Mr Spigel said Ellie often comments on the things she sees during shows, which has sometimes led to audience members complaining.

At the relaxed showing of The Nutcracker, the auditorium lights were kept on so that people could get up and move around or relax in a chill-out zone during the show.

Staff received special training and before the show began the dancers came out on stage without wearing their masks.

The actor playing the Toy Maker explained to the audience that a fight on stage was not real.

The performance itself was the same as anybody else would see it.

But Mr Spigel said relaxed performances should be standard practice, and added: “My impression is there aren’t that many.

“There may well be relaxed performances in straight drama.
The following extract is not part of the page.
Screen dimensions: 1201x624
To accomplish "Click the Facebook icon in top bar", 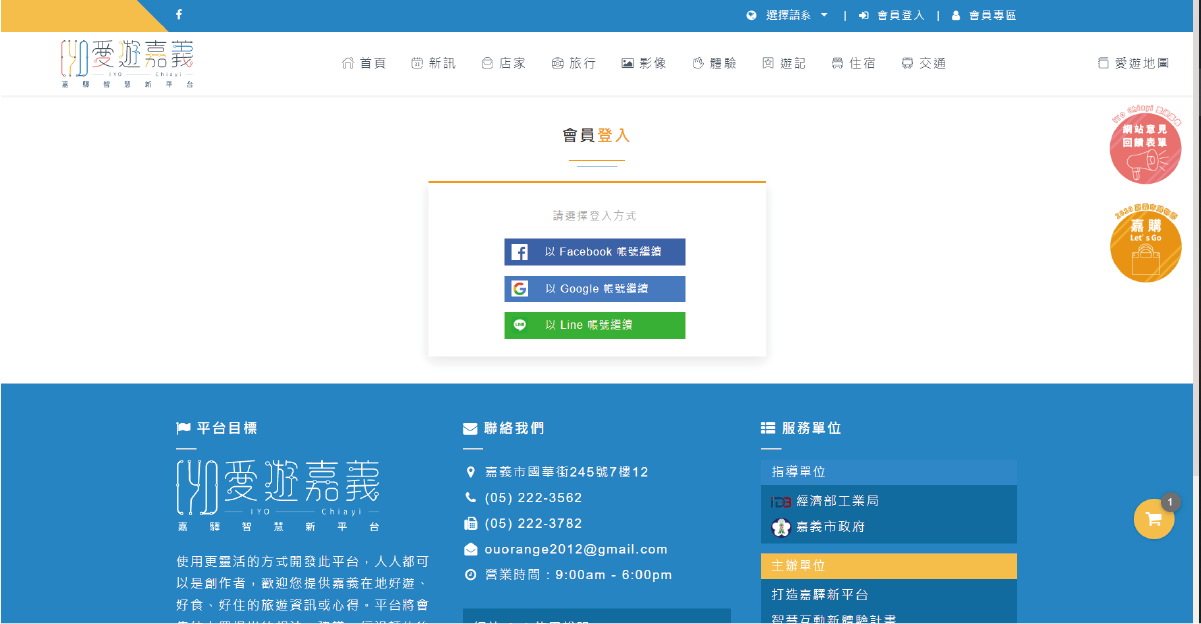I will pos(179,15).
But Ellie is not going to be interested in two people having dialogue on a stage.

“When we’ve looked at relaxed performances in the cinema sometimes they can be at 10 o’clock on a Sunday morning. Now why is that? Because otherwise, they’d have an empty theatre.”

There was no thought of how difficult it is trying to get somebody with special needs up to get to a venue at that time, he said.

“So it’s just a cynical attempt to put more bums on seats, frankly, rather than provide a worthwhile outing.”